Efron souligne qu’Israël a traditionnellement porté peu d’attention à la Chine et que l’Etat juif devrait essayer de comprendre le pays et déterminer la manière de gérer les relations bilatérales.

« Sur la base de nos recherches et d’autres, il n’y a pas une compréhension très profonde des motivations et des stratégies de la Chine dans les cercles politiques israéliens », dit-elle. « Israël veut-il un monde qui aiderait la Chine à devenir plus importante encore que les Etats-Unis ? Le sujet ne figure pas à l’ordre du jour ».

« Il est déterminant de décider ce qui est très exactement d’importance stratégique – je ne suis pas sûr qu’Israël l’ait fait », ajoute Efron.

Pour sa part, Medved estime que c’est une question qui ne présente pas de « stratégie ou de règlement préalable ».

Mais il met aussi en garde contre l’agacement que pourraient entraîner les tensions mises en exergue dans les journaux d’information.

« Nous nous sommes engagés à bâtir des liens forts avec la Chine et les entreprises chinoises et à ouvrir la voie à toutes les sortes de commerce », explique-t-il.
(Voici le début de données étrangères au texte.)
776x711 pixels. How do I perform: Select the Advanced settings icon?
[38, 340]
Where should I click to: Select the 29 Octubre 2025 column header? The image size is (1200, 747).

« Je pense que c’est une bonne chose pour Israël, que c’est une bonne chose pour la Chine, que c’est une bonne chose pour le monde mais nous avons également conscience du fait que la relation la plus importante pour Israël est celle entretenue par les Etats-Unis et qu’il ne faut pas que nous la mettions en péril – ce qui ne signifie pas que lorsqu’il y a une flambée ou des tensions momentanées, il faille tomber dans l’hystérie », conclut-il.